Data lines —
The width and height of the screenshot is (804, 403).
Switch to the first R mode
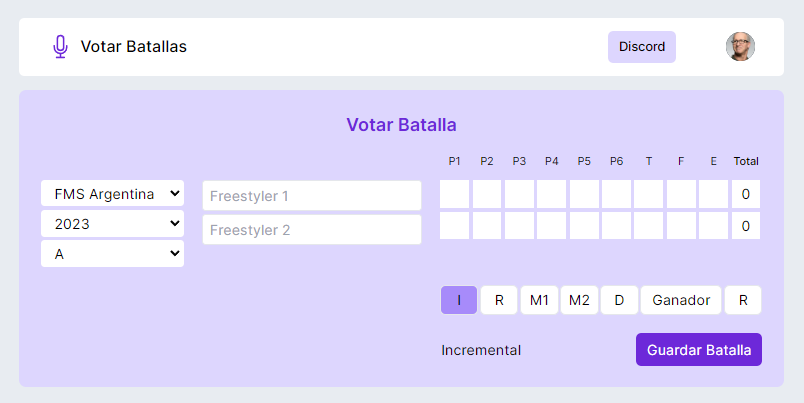499,300
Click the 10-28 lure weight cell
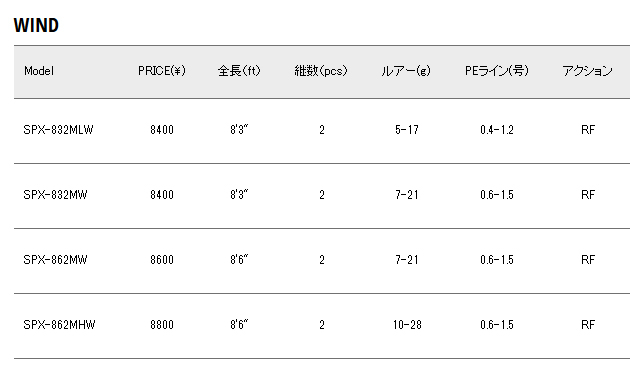The width and height of the screenshot is (630, 366). click(407, 325)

Written problem — Arrange the data above as a JSON list of strings, one string for each line, with blank lines skipped and the pictures left out.

Answer to the problem —
[
  "The width and height of the screenshot is (804, 403).",
  "Switch to the first R mode",
  "499,300",
  "Click the 10-28 lure weight cell",
  "The width and height of the screenshot is (630, 366). click(407, 325)"
]